PROBLEM STATEMENT
Could you transcribe the entries below exactly, starting at the line that contains "Hide the Free Cash Flow series" and stopping at the last line, without any pictures?

Dataset entries
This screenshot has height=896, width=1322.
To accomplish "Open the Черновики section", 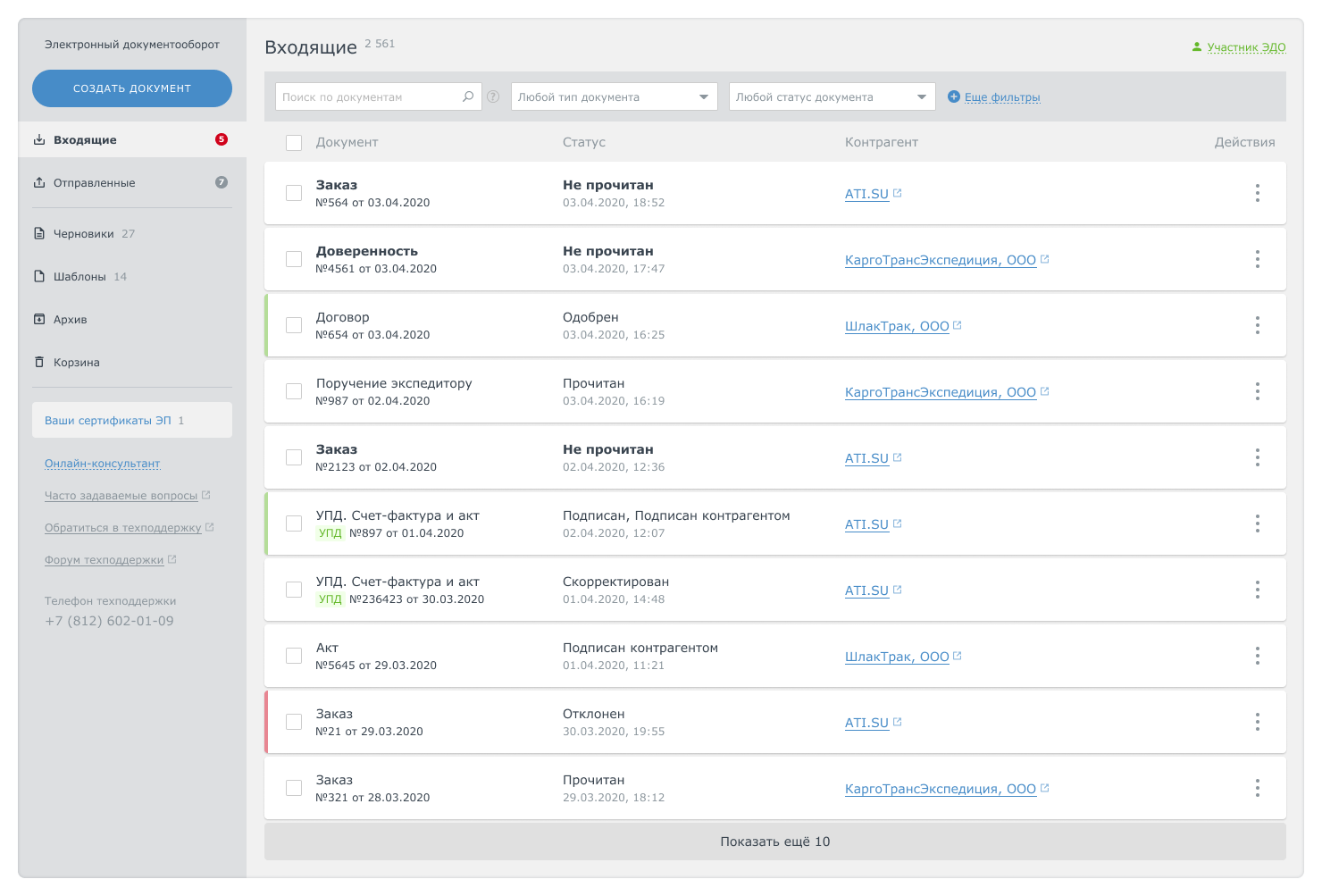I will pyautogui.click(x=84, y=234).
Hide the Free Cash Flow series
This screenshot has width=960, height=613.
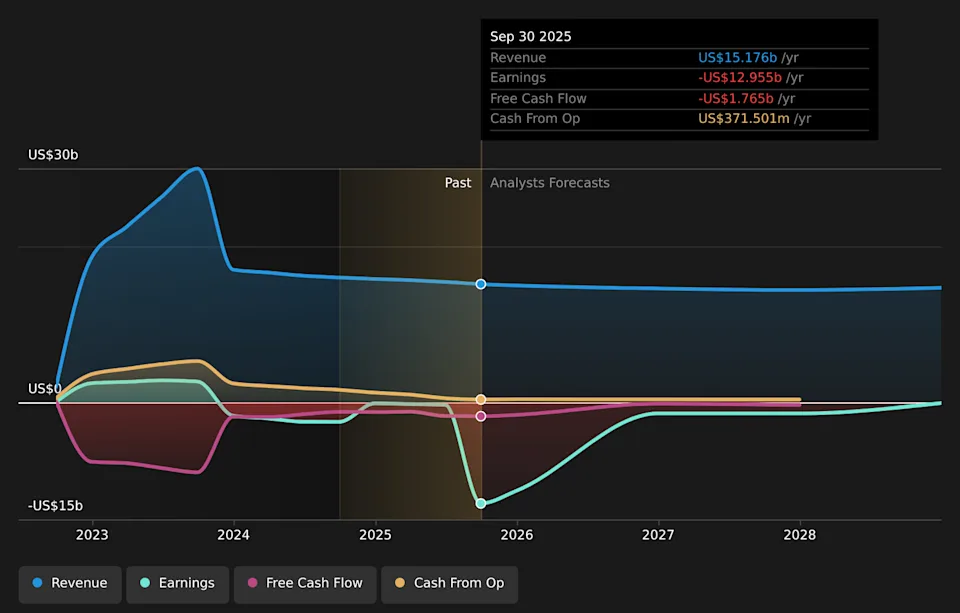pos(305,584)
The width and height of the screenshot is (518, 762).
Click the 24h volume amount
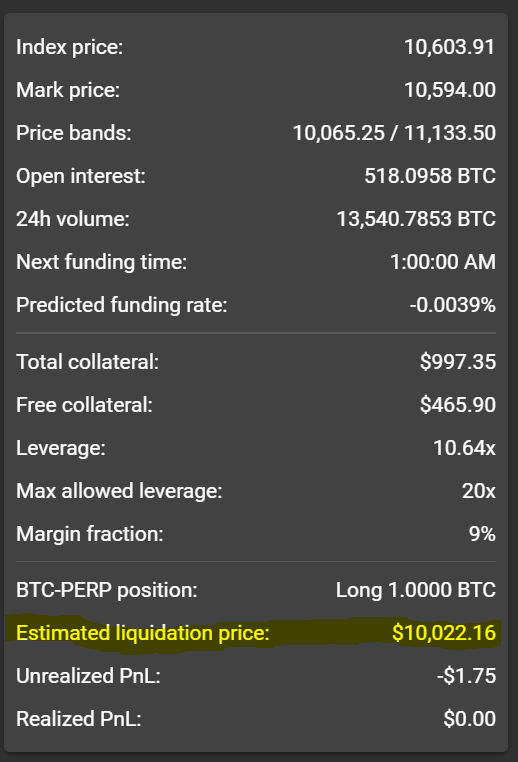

RESPONSE TO THIS TASK
Hide the Free Cash Flow series
This screenshot has width=960, height=613.
pos(305,584)
The width and height of the screenshot is (518, 762).
Click the 24h volume amount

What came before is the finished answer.